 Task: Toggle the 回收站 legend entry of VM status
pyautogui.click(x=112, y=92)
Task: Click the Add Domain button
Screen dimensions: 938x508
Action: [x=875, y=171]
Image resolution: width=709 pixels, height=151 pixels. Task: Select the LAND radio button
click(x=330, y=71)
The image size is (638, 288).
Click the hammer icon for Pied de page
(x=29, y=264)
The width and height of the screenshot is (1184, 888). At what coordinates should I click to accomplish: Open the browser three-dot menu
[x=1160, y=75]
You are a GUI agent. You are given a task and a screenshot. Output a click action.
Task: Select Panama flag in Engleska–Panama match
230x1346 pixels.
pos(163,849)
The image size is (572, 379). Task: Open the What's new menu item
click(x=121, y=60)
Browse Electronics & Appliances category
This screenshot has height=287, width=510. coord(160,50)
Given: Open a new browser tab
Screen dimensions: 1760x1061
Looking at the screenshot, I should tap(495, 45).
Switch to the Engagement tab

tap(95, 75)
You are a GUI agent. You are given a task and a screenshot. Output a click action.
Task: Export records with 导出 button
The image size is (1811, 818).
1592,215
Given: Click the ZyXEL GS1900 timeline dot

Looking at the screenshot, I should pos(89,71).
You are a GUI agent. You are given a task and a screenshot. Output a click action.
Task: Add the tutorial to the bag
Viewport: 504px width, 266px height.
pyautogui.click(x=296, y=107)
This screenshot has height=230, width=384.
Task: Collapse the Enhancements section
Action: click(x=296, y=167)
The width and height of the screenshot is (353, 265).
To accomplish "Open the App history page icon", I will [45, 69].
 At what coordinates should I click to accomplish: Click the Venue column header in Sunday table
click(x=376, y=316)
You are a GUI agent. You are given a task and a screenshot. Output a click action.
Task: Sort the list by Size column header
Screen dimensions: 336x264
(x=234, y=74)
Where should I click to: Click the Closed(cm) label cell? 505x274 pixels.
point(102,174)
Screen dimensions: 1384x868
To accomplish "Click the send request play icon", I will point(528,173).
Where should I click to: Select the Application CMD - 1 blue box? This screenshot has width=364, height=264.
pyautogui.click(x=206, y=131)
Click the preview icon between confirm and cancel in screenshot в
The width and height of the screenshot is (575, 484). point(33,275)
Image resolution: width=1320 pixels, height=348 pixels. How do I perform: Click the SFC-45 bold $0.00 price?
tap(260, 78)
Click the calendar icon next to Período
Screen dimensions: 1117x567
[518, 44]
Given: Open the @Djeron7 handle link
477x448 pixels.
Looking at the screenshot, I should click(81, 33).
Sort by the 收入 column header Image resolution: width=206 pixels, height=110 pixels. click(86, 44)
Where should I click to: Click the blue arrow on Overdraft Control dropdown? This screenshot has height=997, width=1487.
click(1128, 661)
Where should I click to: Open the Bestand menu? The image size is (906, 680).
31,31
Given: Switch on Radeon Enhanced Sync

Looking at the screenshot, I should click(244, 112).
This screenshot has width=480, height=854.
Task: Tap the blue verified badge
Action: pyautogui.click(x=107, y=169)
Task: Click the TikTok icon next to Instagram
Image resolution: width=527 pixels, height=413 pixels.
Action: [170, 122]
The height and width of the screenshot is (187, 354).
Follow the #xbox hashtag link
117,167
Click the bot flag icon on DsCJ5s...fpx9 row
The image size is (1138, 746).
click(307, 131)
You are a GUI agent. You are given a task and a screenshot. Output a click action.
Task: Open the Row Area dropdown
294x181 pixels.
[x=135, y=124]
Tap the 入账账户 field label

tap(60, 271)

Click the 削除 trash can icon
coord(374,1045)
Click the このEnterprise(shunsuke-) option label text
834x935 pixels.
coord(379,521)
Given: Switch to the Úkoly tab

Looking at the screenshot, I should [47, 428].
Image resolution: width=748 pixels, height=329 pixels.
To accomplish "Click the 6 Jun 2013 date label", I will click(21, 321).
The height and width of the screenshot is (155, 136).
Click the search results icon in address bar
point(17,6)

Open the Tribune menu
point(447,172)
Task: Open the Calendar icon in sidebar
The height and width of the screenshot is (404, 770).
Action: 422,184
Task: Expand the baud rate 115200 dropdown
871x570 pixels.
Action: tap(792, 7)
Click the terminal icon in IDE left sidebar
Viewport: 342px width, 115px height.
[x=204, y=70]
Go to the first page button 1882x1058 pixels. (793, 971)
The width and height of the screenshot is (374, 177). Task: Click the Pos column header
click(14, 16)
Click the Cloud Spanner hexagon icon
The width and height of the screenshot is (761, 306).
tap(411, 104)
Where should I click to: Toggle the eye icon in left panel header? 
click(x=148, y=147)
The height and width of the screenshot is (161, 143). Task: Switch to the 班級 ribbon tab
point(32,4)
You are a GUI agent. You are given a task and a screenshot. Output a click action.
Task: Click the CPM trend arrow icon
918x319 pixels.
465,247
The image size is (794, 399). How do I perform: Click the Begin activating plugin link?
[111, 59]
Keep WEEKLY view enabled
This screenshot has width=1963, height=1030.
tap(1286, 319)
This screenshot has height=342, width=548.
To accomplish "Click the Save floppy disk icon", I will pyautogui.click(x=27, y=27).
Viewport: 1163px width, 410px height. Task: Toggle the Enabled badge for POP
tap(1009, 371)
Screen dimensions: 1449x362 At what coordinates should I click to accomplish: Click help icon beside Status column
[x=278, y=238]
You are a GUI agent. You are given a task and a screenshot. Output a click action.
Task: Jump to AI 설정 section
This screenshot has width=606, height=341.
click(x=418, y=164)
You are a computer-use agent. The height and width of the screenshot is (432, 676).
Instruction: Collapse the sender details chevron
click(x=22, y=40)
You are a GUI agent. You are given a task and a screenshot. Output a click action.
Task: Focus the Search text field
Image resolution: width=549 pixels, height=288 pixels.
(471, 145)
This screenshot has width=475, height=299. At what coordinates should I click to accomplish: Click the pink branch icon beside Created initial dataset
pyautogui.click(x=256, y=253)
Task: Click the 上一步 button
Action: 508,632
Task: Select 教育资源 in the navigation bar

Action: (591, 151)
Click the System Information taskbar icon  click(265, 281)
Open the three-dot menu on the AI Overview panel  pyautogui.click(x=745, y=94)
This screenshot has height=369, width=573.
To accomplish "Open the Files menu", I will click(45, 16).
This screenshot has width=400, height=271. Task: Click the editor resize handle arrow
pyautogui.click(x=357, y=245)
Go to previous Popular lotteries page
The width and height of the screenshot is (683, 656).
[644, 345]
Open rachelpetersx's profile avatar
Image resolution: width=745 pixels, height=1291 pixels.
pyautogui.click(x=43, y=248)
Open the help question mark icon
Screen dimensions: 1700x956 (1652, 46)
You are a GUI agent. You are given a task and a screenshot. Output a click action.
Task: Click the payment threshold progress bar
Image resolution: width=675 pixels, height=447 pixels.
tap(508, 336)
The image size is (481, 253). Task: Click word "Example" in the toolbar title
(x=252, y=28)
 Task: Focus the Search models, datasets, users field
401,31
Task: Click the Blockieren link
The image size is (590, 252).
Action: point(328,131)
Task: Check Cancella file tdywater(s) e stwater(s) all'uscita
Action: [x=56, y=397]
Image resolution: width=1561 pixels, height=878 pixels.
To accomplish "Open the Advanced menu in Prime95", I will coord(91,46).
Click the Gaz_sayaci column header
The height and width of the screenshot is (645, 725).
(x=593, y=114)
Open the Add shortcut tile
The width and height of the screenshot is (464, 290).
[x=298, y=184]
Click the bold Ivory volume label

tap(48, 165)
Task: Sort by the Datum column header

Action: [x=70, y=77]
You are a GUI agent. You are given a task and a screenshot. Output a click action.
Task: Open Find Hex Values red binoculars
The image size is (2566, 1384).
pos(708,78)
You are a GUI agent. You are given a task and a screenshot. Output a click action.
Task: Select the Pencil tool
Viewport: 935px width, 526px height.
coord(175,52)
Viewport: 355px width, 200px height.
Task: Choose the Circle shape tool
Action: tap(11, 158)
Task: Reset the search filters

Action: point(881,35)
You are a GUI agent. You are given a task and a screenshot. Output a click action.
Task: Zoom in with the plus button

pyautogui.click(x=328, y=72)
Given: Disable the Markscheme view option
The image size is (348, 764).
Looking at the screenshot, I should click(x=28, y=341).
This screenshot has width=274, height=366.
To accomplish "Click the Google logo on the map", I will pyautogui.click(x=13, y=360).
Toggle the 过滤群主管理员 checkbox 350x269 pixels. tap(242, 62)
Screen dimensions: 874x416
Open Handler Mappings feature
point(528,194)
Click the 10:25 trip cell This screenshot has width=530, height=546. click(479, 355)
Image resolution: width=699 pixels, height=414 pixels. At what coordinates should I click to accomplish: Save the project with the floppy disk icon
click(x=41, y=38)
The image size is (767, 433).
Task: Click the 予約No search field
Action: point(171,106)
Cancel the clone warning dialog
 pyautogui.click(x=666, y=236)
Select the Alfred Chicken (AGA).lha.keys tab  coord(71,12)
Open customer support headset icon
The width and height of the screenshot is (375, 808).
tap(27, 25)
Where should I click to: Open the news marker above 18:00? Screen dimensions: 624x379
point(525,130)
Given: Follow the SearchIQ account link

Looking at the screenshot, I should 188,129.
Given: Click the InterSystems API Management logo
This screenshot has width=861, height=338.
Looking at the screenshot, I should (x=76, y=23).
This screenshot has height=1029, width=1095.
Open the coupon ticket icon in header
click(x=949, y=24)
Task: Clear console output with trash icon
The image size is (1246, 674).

——————————

List, as a numbered list, every line above from the one containing "Browse Electronics & Appliances category" through the one containing "The width and height of the screenshot is (575, 484).", both included, leaving out blank lines.

1. Browse Electronics & Appliances category
2. This screenshot has height=287, width=510. coord(160,50)
3. Given: Open a new browser tab
4. Screen dimensions: 1760x1061
5. Looking at the screenshot, I should tap(495, 45).
6. Switch to the Engagement tab
7. tap(95, 75)
8. You are a GUI agent. You are given a task and a screenshot. Output a click action.
9. Task: Export records with 导出 button
10. The image size is (1811, 818).
11. 1592,215
12. Given: Click the ZyXEL GS1900 timeline dot
13. Looking at the screenshot, I should pos(89,71).
14. You are a GUI agent. You are given a task and a screenshot. Output a click action.
15. Task: Add the tutorial to the bag
16. Viewport: 504px width, 266px height.
17. pyautogui.click(x=296, y=107)
18. This screenshot has height=230, width=384.
19. Task: Collapse the Enhancements section
20. Action: click(x=296, y=167)
21. The width and height of the screenshot is (353, 265).
22. To accomplish "Open the App history page icon", I will [45, 69].
23.  At what coordinates should I click to accomplish: Click the Venue column header in Sunday table
24. click(x=376, y=316)
25. You are a GUI agent. You are given a task and a screenshot. Output a click action.
26. Task: Sort the list by Size column header
27. Screen dimensions: 336x264
28. (x=234, y=74)
29. Where should I click to: Click the Closed(cm) label cell? 505x274 pixels.
30. point(102,174)
31. Screen dimensions: 1384x868
32. To accomplish "Click the send request play icon", I will point(528,173).
33. Where should I click to: Select the Application CMD - 1 blue box? This screenshot has width=364, height=264.
34. pyautogui.click(x=206, y=131)
35. Click the preview icon between confirm and cancel in screenshot в
36. The width and height of the screenshot is (575, 484). point(33,275)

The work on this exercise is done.